Proof of Work (PoW) and Proof of Stake (PoS) serve as the primary consensus mechanisms adopted by major cryptocurrencies to secure their networks.
In the case of Proof of Work, Bitcoin utilizes this mechanism to validate transactions and ensure network security, with one of its primary functions being the prevention of double-spending. Miners, the network participants, compete with computational power to confirm new blocks and update the blockchain. Successful miners are rewarded with BTC, receiving a block reward of 6.25 BTC plus transaction fees upon successfully mining a Bitcoin block.

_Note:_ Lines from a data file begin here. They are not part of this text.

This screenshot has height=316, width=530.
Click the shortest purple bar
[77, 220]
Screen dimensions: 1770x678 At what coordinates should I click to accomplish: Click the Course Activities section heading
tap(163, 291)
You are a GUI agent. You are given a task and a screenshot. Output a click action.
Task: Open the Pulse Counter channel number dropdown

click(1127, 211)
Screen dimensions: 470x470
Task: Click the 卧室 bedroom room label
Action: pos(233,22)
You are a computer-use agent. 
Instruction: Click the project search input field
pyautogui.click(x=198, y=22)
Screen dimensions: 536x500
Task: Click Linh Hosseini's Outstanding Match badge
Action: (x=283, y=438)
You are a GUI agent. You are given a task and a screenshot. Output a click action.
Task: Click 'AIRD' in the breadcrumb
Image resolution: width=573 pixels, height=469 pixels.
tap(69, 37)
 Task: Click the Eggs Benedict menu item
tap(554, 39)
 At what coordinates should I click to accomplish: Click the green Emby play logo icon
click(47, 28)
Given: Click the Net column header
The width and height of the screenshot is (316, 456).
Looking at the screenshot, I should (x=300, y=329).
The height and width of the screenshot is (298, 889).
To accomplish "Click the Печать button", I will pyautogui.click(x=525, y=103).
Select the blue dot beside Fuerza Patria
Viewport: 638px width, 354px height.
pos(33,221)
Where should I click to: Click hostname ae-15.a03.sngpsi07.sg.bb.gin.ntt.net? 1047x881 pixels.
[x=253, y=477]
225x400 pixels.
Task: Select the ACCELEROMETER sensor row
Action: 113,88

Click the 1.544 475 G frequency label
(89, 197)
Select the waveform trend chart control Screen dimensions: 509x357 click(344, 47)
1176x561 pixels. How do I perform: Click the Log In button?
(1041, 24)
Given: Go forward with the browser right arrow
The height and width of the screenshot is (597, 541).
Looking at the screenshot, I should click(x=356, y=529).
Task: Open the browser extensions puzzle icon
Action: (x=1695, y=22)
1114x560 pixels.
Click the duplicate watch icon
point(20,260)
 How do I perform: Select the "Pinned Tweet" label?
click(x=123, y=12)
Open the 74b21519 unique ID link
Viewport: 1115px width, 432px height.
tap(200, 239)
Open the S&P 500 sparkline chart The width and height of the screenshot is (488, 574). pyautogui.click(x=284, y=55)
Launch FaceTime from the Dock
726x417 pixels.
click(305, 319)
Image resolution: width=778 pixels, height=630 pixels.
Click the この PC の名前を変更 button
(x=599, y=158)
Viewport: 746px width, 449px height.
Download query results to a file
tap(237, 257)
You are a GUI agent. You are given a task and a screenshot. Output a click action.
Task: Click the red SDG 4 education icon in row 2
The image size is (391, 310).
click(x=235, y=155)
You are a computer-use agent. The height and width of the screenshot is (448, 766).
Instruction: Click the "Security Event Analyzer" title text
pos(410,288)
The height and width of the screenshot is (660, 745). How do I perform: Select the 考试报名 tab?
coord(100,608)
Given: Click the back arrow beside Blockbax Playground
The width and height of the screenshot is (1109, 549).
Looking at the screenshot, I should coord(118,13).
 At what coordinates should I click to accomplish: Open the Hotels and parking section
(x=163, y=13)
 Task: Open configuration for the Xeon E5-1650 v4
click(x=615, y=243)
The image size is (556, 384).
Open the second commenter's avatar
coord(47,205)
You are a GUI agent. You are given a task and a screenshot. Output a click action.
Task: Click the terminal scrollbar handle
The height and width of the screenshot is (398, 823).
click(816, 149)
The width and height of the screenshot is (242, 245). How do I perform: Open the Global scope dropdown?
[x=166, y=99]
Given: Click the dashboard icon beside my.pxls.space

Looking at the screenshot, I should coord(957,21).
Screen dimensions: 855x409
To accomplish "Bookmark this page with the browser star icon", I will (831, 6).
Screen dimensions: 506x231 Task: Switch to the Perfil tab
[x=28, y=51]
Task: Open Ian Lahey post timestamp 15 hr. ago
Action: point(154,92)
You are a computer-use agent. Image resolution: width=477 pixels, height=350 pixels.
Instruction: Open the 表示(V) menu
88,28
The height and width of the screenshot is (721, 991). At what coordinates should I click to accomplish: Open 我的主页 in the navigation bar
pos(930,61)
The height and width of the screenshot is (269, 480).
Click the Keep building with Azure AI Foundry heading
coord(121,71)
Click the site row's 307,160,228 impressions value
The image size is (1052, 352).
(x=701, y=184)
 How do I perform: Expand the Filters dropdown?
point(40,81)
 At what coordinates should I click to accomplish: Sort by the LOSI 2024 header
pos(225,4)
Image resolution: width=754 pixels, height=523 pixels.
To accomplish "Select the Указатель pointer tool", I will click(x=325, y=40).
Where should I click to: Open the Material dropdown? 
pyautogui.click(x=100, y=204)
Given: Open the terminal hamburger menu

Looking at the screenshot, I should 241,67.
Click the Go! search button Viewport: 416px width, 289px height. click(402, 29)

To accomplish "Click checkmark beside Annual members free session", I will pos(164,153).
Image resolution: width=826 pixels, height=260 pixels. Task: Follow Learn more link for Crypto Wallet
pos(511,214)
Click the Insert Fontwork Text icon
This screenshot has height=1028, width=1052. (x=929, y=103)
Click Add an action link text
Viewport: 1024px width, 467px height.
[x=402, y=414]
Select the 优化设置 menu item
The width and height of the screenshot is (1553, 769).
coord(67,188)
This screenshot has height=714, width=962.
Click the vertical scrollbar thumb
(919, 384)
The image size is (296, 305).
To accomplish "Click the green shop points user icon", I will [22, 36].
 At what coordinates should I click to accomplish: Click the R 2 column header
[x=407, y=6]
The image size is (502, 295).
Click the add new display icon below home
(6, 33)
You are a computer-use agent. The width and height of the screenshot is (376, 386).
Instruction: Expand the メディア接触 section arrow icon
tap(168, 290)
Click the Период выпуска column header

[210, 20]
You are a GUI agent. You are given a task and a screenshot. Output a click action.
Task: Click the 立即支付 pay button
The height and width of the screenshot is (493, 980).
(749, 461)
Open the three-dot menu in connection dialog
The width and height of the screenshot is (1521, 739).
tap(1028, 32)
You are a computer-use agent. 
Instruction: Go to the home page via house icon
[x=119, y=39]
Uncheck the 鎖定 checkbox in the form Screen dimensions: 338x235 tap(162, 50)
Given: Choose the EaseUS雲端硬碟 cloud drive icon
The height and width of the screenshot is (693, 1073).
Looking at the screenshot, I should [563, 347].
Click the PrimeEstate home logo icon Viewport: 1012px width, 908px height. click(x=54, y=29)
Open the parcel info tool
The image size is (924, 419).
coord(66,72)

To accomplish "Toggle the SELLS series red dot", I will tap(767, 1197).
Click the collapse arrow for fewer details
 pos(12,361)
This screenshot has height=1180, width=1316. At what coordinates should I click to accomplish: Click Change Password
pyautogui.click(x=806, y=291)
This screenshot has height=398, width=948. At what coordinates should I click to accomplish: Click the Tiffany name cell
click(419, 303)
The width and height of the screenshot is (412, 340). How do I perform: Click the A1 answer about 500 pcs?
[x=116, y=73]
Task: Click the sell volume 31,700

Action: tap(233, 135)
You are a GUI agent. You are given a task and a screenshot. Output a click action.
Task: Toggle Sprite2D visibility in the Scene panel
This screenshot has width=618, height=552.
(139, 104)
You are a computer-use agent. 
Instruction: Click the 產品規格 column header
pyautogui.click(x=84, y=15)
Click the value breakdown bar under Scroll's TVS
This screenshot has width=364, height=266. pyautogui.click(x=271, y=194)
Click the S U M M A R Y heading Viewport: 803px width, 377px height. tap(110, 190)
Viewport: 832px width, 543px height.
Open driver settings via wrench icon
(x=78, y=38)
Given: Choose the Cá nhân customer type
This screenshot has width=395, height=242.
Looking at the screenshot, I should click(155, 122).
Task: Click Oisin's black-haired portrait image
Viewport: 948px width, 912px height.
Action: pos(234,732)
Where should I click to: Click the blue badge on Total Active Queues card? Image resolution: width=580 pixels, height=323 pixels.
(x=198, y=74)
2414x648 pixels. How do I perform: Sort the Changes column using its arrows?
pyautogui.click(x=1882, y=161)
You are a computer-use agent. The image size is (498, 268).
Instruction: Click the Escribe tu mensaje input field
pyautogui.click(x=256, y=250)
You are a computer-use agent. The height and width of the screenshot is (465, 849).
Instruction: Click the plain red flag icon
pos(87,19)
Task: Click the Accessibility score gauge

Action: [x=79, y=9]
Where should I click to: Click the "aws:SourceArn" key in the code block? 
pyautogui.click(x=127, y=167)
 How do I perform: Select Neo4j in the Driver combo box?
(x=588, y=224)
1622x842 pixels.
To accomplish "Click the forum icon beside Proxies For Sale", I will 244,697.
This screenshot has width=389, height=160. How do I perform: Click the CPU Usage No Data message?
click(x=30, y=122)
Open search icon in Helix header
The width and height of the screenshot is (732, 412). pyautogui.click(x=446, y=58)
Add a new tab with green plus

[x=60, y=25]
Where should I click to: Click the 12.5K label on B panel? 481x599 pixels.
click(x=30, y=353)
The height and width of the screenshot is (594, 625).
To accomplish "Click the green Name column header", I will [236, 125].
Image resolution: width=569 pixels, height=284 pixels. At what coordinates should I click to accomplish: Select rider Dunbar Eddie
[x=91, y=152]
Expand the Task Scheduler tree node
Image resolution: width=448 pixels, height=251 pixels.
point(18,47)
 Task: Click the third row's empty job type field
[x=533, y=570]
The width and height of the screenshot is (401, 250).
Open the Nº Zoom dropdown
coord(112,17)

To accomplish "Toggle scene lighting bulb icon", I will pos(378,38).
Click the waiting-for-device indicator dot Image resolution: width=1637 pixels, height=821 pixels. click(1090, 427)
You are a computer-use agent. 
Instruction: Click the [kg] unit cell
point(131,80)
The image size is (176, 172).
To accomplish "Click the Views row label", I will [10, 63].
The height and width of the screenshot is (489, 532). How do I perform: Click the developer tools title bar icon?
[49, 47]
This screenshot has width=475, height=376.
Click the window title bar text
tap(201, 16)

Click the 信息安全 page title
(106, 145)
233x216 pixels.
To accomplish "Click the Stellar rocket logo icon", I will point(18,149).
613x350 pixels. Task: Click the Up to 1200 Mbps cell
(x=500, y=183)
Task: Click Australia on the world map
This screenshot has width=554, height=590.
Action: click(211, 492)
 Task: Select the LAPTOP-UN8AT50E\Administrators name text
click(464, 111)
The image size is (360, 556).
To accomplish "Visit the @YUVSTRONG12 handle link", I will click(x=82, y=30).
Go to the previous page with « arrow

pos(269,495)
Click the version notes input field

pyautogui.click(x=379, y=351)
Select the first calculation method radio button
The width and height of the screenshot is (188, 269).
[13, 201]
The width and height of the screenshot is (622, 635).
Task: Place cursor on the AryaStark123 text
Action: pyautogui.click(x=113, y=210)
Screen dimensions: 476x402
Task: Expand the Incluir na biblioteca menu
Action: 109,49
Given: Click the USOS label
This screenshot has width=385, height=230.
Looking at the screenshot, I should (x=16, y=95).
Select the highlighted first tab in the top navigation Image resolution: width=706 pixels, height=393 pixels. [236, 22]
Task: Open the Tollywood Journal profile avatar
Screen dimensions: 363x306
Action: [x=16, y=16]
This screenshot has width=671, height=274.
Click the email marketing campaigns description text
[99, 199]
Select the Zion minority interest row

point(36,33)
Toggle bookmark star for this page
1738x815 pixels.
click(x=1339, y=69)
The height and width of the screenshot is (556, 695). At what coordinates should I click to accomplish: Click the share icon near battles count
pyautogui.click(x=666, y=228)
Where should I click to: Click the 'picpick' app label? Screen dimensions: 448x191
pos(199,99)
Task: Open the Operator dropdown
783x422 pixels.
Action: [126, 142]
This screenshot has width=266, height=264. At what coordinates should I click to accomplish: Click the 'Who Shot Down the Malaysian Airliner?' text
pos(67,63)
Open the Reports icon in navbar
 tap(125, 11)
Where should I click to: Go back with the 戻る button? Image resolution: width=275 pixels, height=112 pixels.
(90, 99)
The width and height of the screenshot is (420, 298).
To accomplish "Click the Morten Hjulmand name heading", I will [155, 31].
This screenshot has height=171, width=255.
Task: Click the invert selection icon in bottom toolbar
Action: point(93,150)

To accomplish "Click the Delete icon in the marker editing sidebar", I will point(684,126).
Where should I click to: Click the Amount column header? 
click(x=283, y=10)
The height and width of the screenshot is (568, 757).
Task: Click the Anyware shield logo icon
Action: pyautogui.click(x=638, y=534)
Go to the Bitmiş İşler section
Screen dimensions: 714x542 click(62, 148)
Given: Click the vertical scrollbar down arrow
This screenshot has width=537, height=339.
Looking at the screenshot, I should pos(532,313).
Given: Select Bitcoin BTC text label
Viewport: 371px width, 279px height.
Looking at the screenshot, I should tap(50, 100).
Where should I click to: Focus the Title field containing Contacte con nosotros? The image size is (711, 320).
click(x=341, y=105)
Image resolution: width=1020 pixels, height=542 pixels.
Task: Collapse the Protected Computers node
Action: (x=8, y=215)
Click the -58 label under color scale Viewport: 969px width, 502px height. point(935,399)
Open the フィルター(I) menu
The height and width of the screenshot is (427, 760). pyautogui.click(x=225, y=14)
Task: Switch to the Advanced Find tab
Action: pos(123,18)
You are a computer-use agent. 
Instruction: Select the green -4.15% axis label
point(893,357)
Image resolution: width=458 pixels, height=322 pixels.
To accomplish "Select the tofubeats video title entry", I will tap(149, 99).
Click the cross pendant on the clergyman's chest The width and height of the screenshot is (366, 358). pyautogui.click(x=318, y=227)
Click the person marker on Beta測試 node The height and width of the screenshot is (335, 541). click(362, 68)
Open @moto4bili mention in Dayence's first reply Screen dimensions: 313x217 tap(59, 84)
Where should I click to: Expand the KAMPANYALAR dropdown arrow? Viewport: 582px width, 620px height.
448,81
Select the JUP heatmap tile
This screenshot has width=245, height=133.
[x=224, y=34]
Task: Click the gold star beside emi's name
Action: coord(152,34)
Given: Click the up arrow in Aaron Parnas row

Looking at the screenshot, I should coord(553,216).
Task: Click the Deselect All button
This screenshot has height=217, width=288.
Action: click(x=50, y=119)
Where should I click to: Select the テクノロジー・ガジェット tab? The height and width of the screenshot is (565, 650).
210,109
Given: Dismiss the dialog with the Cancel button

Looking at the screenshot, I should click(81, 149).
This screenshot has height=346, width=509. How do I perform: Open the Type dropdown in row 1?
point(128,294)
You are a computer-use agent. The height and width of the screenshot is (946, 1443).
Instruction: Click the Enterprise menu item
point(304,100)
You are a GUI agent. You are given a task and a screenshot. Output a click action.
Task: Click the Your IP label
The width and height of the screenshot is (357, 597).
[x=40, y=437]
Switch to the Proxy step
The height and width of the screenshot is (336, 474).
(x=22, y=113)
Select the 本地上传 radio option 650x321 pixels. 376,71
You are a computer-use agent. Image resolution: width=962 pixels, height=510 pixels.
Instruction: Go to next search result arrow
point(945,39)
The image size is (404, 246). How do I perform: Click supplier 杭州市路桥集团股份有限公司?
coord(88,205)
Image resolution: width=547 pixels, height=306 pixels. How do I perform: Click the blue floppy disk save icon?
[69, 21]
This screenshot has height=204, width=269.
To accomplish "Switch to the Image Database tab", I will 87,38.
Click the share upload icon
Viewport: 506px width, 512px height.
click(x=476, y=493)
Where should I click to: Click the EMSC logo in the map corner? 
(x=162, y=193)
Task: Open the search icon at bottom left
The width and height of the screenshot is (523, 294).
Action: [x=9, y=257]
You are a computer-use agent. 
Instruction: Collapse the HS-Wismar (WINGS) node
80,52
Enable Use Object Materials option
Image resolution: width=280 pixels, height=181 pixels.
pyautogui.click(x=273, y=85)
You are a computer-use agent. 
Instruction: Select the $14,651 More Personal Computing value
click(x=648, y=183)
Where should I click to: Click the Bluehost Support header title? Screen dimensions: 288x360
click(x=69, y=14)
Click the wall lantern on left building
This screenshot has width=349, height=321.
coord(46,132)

Contrasting PoW, Proof of Stake differs in how it determines the validator of a block. PoS has gained popularity as an alternative consensus mechanism aimed at addressing some of the limitations of PoW, such as scalability issues and energy consumption. Validators, the participants in PoS, do not require powerful hardware to compete for block validation. Instead, they stake (lock) the native cryptocurrency of the blockchain. The network selects a validator based on the amount of crypto staked, with the chosen validator receiving a portion of the transaction fees from the validated block. The higher the amount of coins staked, the greater the chances of being selected as a validator.
PoW is not only used in Bitcoin but also in other prominent cryptocurrencies like Ethereum (ETH) and Litecoin (LTC). On the other hand, PoS is employed by altcoins such as Binance Coin (BNB), Solana (SOL), Cardano (ADA), and more. It’s worth noting that Ethereum has plans to transition from PoW to PoS in 2022, indicating a shift in its consensus mechanism.